BEGIN The records

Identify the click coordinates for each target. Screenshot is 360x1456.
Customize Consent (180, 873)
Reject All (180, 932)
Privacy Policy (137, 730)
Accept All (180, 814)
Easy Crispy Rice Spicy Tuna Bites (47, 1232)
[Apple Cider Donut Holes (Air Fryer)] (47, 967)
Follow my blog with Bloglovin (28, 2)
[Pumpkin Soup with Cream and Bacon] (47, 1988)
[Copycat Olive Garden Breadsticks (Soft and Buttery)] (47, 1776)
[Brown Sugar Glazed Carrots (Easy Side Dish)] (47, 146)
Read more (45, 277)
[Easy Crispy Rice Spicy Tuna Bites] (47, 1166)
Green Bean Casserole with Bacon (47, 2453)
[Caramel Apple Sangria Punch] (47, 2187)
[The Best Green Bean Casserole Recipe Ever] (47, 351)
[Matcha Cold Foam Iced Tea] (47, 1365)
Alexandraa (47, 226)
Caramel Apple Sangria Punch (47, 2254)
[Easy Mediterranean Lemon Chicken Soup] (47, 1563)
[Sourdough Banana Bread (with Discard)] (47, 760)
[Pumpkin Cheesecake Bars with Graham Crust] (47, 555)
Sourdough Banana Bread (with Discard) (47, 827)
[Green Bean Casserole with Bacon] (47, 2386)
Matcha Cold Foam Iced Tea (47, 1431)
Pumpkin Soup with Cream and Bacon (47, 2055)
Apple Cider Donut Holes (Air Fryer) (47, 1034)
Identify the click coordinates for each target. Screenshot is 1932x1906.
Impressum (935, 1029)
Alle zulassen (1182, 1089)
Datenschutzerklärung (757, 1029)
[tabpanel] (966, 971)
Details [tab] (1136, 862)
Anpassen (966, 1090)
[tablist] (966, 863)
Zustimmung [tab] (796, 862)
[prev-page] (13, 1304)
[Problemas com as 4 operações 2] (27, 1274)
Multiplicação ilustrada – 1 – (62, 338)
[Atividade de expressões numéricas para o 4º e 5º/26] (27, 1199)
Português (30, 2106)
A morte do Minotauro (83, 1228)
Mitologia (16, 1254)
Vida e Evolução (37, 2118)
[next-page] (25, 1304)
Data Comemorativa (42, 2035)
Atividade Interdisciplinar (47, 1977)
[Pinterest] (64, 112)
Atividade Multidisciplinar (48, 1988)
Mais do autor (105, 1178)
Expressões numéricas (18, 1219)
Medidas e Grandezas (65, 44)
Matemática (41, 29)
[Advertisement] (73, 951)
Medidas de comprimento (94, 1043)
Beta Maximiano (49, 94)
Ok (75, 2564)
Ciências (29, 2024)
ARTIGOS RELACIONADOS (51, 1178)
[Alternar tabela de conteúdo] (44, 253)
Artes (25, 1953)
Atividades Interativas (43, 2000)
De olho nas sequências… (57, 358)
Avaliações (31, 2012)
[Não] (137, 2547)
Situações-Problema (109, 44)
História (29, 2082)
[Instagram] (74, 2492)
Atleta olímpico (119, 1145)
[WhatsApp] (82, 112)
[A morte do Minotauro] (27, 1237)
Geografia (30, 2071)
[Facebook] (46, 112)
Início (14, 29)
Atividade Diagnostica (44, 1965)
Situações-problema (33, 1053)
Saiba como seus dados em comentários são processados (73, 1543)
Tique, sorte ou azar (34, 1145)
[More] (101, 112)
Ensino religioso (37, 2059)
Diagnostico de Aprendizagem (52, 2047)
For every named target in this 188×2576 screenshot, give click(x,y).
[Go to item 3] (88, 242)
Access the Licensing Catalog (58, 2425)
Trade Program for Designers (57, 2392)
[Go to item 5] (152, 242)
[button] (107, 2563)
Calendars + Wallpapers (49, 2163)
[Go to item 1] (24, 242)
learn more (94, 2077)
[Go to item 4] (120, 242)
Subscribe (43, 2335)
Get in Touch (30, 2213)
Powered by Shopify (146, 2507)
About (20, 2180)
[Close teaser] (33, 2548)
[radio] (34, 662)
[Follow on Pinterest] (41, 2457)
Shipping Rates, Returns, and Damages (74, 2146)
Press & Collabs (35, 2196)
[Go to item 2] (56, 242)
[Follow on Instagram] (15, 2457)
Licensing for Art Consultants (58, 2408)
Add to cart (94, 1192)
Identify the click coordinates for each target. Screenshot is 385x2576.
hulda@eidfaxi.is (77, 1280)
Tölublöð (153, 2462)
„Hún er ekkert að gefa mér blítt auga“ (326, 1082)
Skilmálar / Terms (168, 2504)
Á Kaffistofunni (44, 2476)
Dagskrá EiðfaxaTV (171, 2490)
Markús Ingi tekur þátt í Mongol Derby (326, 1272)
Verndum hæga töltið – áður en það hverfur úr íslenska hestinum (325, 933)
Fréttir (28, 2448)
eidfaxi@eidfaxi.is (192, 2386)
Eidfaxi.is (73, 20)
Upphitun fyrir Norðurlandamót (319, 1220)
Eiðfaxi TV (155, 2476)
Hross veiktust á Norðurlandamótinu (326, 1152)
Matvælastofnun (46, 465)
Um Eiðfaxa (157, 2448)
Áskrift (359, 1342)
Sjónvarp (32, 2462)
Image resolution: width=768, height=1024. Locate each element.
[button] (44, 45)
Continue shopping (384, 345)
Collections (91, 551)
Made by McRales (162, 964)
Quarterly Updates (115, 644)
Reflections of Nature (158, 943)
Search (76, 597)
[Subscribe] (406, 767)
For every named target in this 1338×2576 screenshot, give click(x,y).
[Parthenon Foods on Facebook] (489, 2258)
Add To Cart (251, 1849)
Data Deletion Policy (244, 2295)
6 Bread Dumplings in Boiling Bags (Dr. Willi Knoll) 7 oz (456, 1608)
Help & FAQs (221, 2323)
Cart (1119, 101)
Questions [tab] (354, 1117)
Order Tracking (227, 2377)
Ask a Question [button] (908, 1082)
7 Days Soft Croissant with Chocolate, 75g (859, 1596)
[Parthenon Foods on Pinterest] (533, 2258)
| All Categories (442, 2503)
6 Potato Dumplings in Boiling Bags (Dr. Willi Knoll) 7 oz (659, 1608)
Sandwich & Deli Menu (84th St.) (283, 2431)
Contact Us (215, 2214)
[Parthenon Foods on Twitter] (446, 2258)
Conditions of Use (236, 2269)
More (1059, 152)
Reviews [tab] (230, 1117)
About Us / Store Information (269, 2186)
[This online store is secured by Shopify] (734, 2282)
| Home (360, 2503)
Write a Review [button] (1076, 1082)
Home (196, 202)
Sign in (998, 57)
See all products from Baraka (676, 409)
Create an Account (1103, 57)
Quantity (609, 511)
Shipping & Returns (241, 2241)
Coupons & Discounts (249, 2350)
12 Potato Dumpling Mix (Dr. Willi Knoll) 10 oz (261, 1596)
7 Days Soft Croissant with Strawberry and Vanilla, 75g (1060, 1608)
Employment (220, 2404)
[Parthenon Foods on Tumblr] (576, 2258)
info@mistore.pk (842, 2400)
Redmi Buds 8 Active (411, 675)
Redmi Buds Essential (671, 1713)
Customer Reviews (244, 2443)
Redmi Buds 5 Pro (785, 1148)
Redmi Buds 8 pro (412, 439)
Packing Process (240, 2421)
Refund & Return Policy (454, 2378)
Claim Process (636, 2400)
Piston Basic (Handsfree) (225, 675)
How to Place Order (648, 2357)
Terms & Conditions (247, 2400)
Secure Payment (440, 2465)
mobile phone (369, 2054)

END The records

Your answer must consist solely of the lines above between the line holding "[A morte do Minotauro] (27, 1237)" and the line holding "Subscribe (43, 2335)", inclusive, copied exactly.

Solution below.
[A morte do Minotauro] (27, 1237)
Geografia (30, 2071)
[Facebook] (46, 112)
Início (14, 29)
Atividade Diagnostica (44, 1965)
Situações-problema (33, 1053)
Saiba como seus dados em comentários são processados (73, 1543)
Tique, sorte ou azar (34, 1145)
[More] (101, 112)
Ensino religioso (37, 2059)
Diagnostico de Aprendizagem (52, 2047)
For every named target in this 188×2576 screenshot, give click(x,y).
[Go to item 3] (88, 242)
Access the Licensing Catalog (58, 2425)
Trade Program for Designers (57, 2392)
[Go to item 5] (152, 242)
[button] (107, 2563)
Calendars + Wallpapers (49, 2163)
[Go to item 1] (24, 242)
learn more (94, 2077)
[Go to item 4] (120, 242)
Subscribe (43, 2335)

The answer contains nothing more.